THE PROBLEM:
From the records below, extract only the lines running from the line with "Screen dimensions: 1365x675" to the line with "You are a computer-use agent. 1200x600", both lines included, reproducing them exactly.

------ THE DATA

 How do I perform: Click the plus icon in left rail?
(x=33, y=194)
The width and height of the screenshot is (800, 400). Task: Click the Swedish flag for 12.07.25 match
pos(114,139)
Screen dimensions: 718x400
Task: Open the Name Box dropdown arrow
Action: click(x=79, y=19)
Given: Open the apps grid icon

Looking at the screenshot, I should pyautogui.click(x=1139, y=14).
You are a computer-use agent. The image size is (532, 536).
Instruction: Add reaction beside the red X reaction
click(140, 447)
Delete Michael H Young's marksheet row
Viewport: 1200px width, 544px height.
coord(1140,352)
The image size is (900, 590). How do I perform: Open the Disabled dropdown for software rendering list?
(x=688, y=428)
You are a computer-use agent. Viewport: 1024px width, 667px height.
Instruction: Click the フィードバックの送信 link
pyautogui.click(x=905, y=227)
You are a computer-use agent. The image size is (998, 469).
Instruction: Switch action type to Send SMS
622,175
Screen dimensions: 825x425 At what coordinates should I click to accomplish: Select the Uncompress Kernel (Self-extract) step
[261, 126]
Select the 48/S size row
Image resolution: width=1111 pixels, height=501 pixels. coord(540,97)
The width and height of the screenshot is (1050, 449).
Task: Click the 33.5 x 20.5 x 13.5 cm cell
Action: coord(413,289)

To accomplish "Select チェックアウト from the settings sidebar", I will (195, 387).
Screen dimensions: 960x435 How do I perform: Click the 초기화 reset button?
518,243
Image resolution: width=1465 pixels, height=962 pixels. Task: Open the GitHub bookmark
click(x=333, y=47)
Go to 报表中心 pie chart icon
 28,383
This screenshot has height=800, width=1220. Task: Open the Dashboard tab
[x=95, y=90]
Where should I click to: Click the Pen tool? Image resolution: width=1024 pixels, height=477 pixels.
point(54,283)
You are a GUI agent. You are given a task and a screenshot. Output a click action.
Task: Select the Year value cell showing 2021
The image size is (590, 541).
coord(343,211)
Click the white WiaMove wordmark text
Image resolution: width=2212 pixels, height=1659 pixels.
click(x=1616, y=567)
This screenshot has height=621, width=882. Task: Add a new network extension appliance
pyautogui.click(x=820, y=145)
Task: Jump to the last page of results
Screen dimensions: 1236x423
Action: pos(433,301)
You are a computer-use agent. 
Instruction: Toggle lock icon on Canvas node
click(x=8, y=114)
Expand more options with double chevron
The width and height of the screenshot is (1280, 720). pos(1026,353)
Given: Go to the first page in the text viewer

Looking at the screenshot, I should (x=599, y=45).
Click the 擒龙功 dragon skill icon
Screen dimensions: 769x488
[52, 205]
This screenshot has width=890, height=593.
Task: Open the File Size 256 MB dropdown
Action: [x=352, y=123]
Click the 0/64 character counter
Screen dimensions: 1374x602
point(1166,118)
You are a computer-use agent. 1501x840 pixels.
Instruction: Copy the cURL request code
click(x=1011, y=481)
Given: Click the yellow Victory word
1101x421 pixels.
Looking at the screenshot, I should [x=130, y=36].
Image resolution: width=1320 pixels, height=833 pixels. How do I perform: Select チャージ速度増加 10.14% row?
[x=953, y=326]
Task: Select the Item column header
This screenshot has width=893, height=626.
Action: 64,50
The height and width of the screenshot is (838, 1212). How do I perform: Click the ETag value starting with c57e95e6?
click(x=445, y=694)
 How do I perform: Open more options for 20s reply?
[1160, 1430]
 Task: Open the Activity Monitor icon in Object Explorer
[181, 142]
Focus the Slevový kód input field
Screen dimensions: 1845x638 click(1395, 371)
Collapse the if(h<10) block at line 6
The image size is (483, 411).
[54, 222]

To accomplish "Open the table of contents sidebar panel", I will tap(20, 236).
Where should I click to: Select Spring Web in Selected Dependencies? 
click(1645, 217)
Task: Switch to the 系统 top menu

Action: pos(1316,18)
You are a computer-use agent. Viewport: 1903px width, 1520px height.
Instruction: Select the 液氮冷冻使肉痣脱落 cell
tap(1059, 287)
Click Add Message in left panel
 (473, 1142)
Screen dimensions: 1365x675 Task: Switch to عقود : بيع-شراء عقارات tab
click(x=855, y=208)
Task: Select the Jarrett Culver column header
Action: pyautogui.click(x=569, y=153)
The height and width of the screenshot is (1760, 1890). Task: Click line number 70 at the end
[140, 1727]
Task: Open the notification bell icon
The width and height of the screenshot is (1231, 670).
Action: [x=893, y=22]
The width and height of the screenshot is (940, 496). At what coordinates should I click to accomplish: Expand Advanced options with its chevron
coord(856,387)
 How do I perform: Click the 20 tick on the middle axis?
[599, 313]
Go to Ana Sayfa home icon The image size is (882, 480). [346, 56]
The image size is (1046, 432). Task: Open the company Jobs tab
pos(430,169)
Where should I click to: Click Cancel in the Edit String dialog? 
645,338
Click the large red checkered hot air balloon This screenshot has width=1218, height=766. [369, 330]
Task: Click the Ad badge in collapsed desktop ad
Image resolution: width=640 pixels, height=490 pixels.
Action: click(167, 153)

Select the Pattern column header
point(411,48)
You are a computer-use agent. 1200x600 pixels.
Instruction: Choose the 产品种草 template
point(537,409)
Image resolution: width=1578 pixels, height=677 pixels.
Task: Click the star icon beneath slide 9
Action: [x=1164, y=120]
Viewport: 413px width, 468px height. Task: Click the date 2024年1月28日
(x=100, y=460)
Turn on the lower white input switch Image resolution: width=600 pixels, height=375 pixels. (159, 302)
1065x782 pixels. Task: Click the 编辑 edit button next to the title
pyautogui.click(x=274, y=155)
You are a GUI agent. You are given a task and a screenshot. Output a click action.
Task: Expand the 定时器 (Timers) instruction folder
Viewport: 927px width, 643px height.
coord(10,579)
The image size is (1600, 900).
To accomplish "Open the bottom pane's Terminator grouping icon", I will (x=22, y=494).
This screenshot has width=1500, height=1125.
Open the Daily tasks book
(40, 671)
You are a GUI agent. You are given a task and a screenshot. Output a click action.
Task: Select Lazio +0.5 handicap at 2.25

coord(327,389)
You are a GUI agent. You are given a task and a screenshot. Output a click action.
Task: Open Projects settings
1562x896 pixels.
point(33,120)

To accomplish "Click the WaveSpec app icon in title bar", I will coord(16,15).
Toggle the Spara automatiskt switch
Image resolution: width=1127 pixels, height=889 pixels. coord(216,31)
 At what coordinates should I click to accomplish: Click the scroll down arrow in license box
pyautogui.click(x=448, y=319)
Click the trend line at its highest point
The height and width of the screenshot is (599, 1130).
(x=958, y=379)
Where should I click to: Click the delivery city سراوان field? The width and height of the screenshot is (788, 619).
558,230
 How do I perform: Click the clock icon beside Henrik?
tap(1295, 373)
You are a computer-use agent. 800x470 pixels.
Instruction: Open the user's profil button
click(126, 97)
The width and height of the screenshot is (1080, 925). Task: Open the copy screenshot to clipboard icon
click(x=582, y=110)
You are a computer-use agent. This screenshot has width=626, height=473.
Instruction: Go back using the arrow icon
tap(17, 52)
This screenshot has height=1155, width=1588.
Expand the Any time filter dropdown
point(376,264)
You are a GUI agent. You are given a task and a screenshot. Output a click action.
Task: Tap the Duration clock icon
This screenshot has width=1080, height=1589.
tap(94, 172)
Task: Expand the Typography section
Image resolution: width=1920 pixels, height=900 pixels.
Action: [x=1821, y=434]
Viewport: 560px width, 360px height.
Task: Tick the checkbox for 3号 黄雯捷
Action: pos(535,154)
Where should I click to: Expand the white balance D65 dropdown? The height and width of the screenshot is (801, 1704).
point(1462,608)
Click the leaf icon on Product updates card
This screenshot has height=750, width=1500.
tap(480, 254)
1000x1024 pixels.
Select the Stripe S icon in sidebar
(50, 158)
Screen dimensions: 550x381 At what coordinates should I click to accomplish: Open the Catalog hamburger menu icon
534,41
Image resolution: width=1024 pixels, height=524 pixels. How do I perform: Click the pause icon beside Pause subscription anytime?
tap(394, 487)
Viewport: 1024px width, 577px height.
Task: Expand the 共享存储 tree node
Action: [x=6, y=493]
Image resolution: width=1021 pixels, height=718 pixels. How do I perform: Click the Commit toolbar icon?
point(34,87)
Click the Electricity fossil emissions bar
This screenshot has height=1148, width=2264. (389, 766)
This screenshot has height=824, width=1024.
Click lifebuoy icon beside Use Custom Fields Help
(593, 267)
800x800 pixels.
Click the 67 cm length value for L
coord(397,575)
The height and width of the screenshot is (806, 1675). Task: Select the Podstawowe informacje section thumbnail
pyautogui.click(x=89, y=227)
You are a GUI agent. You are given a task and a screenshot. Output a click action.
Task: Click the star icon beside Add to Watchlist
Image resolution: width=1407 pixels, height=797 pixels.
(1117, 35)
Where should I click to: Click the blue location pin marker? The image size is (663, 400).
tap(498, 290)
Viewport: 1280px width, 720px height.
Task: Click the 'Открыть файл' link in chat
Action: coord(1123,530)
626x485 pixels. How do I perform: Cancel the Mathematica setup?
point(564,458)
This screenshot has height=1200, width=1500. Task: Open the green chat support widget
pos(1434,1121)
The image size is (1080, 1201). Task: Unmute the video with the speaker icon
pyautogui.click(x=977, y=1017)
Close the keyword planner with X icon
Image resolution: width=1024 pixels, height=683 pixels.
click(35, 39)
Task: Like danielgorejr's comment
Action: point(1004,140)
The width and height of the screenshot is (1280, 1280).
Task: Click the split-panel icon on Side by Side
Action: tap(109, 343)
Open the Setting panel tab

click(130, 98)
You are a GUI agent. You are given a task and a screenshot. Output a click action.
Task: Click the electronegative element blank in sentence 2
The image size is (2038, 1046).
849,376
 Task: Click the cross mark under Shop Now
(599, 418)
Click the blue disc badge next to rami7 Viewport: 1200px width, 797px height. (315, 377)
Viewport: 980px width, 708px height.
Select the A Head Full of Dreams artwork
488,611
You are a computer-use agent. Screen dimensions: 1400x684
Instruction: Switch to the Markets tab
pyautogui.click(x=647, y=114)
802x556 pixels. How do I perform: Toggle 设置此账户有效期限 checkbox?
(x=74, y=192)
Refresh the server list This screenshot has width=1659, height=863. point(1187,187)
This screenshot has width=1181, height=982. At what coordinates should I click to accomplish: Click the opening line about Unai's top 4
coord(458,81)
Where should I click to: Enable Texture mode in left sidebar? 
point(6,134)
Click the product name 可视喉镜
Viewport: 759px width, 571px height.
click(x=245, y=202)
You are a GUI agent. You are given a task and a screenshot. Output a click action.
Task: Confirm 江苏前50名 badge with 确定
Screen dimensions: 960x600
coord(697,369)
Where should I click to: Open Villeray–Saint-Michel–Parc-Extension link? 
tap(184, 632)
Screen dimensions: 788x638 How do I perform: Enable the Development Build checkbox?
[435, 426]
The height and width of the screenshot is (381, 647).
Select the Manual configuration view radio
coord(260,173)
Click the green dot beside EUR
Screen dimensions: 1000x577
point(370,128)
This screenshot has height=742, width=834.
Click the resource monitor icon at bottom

------------

EXPECTED ANSWER:
Screen dimensions: 1365x675 Task: Switch to عقود : بيع-شراء عقارات tab
click(x=855, y=208)
Task: Select the Jarrett Culver column header
Action: pyautogui.click(x=569, y=153)
The height and width of the screenshot is (1760, 1890). Task: Click line number 70 at the end
[140, 1727]
Task: Open the notification bell icon
The width and height of the screenshot is (1231, 670).
Action: [x=893, y=22]
The width and height of the screenshot is (940, 496). At what coordinates should I click to accomplish: Expand Advanced options with its chevron
coord(856,387)
 How do I perform: Click the 20 tick on the middle axis?
[599, 313]
Go to Ana Sayfa home icon The image size is (882, 480). [346, 56]
The image size is (1046, 432). Task: Open the company Jobs tab
pos(430,169)
Where should I click to: Click Cancel in the Edit String dialog? 
645,338
Click the large red checkered hot air balloon This screenshot has width=1218, height=766. [369, 330]
Task: Click the Ad badge in collapsed desktop ad
Image resolution: width=640 pixels, height=490 pixels.
Action: click(167, 153)

Select the Pattern column header
point(411,48)
You are a computer-use agent. 1200x600 pixels.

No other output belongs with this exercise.